Many historians believe that the late 13th/early 14th Century is when fashion as we know it first began as this is when styles of dress started changing more frequently. The Industrial Revolution in the UK was also extremely important for fashion due to faster cheaper production methods, and new communication technology which brought us the first fashion magazines. These dramatic changes in society were of great interest to sociologists, and a couple of them published their thoughts on fashion in the late 19th and early 20th century.

Thorstein Veblen (1857-1929) was an American economist and sociologist whose book The Theory of the Leisure Class was published in 1899. In the 19th century, there was a great divide between those who had leisure time and those who had none. He was trying to understand the split between upper (leisure) class and lower (industrial) class in the US and was interested in the divorce between the classes. Men in the leisure class tried to distinguish themselves by the acquisition of possessions and one of the key possessions was… a wife! Women of this class served men by the way they displayed their husband’s wealth, and this was often done through fashion. In fact, as 19th Century values required men to wear a rather drab suit, it became the duty of women to display the wealth. However, women were often dismissed as superficial for caring only for fashion, despite the fact that this was what society demanded of them.

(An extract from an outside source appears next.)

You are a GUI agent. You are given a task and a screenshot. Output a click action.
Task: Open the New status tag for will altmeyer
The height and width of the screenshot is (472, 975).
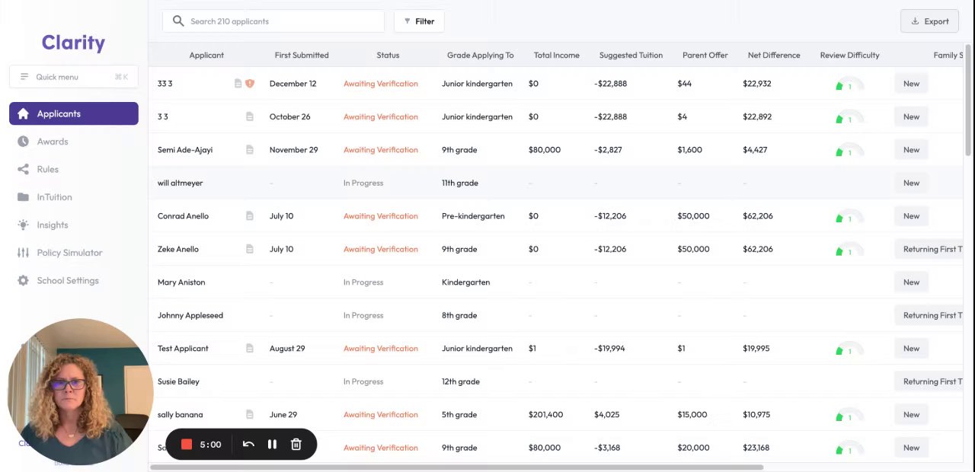911,183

Veblen’s principles of fashion highlighted the leisure class’s predilection for conspicuous waste and conspicuous leisure. He commented that they thought ‘dress must not only be conspicuously expensive and inconvenient; it must at the same time be up to date.’ Crinolines and corsets displayed conspicuous leisure as they restricted movement – there’s no way a woman dressed like that could possibly perform everyday tasks without assistance. These garments also constructed the feminine as weaker, and highlighted class differences. The leisure class needed an obvious way to differentiate themselves from the industrial class – hence their ever changing dress. Veblen said that the upper classes would come up with a new style of dress which would become desirable, and then the lower classes would copy… hence trickle-down*.

“The Milliner’s Shop” by James Tissot

Georg Simmel (1858-1918) was a German sociologist and philosopher who was interested in the social changes of the 19th century. At the heart of his work is dualism, and he looked at the tensions between opposites (e.g. stillness/movement, production/consumption). Veblen was very critical of fashion, but Simmel was more sympathetic. He tried to find out which dualism was at the heart of fashion. The main focus is sameness and difference – wanting to be liked and wanting to be different, individuality and belonging. Expressing one’s belongingness to a class and difference from other classes. Simmel was also interested in gender. In the late 19th/early 20th century, fashion was mostly feminine. Fashion was the only way for women to display agency (power) as it was the only thing available to them. Although men told them to dress that way, the women could use fashion to create a sense of identity and expression.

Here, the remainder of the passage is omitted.